А у меня было особое задание, серьезное. Я говорю:
— Не мешай, мне нужно собрать сведения и доложить про воздушный бой.
А он все лезет. Я его, ну… Послал подальше. А он написал во флотской газете: «Ведущий Батиевский полетел в грозу и рассчитал, что немцы не успевают из-за грозы и дождя зарядить оружие». Вроде я рассчитал. Все летчики-балтийцы читают, что я такой умный, что я рассчитал, что немцы не успевают под дождем зарядить… Подходит ко мне, уже я на Высших курсах был, война кончается, красивый капитан гвардии и говорит:
— Это ты Батиевский? Как же тебе не стыдно говорить, что ты рассчитывал, что противник не зарядит оружие из-за дождя.
Это не я, это журналист написал. Вот так вот…
— Иван Голосов.
— Иван Голосов в одном бою, когда немцы пикировщики напали на аэродром на острове Лавенсаари, сбил три пикировщика. Однажды Иван Голосов подходит ко мне после полета и говорит:
— Ты видел это чудо, когда «Ил» нырнул и вынырнул с воды и полетел дальше?
Я говорю:
— Видел. Ну, этого не может быть.
Он говорит:
— Да я тоже знаю, что не может быть. Вода на такой скорости несжимаемая, она как бетон. Но было!

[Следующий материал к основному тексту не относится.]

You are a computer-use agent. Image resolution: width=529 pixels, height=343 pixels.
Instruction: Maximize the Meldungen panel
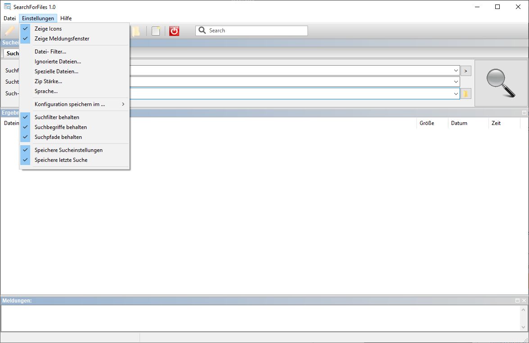[x=517, y=300]
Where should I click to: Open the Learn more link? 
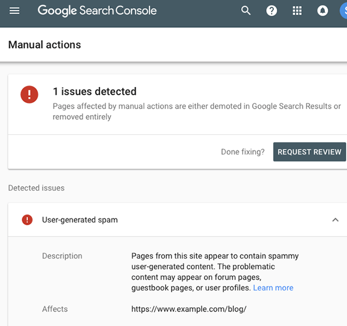coord(273,288)
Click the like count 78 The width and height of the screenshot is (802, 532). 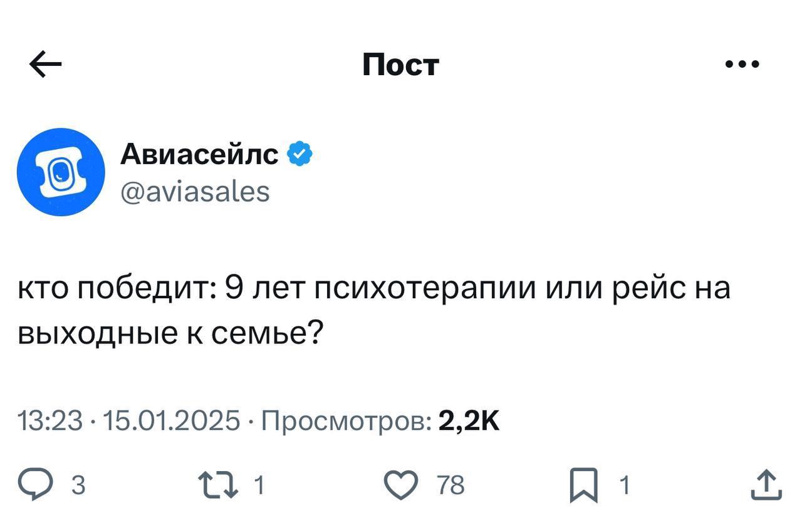click(451, 486)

А под конец войны, когда меня уже не было на фронте, Голосова сбила зенитка, и он погиб.
— Леонид Ручкин.
— Ручкин. Ручкин… Семь истребителей на нас напали рядом с немецким аэродромом, а нас было двенадцать самолетов. И он крутился так, что ни один из нас не был атакован. И когда сели, подошли к столовой, командир 1-й эскадрильи 35-го полка капитан Третьяков схватил Ручкина за грудь и говорит:
— Леня, я тебе присваиваю звание почетного летчика 1-й эскадрильи. Ты же спас эскадрилью, один против семи «Фокке-Вульфов»!

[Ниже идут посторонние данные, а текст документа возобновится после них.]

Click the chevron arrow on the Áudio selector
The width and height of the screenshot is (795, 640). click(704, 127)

А Леня стоит, щеки обвисли от перегрузок — он же крутился вокруг нас, и семь истребителей немецких ничего не могли сделать. Он атаковал одного и в то же время уходил от другого, и вот так все время крутился. От перегрузок он еле живой вылез из кабины. Но спас всю эскадрилью.
Это был выдающийся летчик.
— Герой Советского Союза Удальцов?
— Один товарищ пригласил меня в Тбилиси. Я сажусь на самолет, выходит стюардесса и говорит:
— Товарищи пассажиры, самолет выполняет рейс Москва — Тбилиси. Командир экипажа — летчик первого класса, Герой Советского Союза товарищ Удальцов.
Я подзываю ее, говорю:
— Скажите этому Удальцову, что я на борту.
Она пошла. Выходит Ефим:
— Привет! Давай иди в кабину, садись за правый руль. Я буду рулевой, а ты будешь тоже управлять, и летим на Кавказ.

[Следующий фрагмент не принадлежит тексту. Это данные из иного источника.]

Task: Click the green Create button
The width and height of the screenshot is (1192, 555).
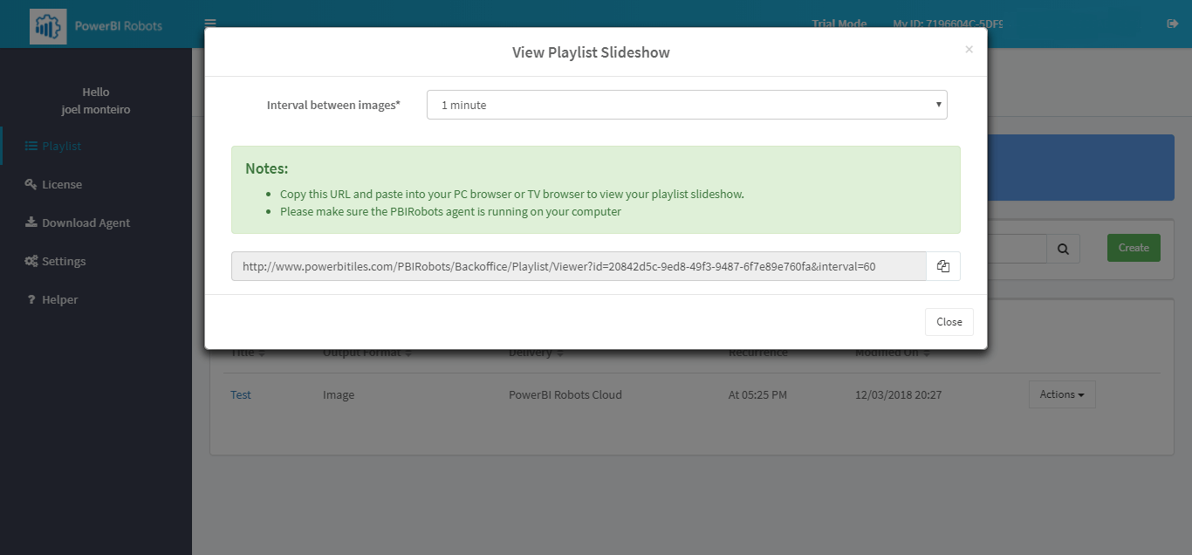Action: (1133, 247)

Мы вместе учились, когда под Самарой были сильные морозы. Мы там летали в училище. А я был старшиной отряда курсантов. Подбегает ко мне после полетов курсант Удальцов и говорит:
— Старшина, смотри, у меня слетели перчатки и вот, — забинтованные руки — обморозил руки, я пошел в лазарет, а женщина-врач говорит: «Плохо, у вас тут омертвели кости, придется отрезать три пальца».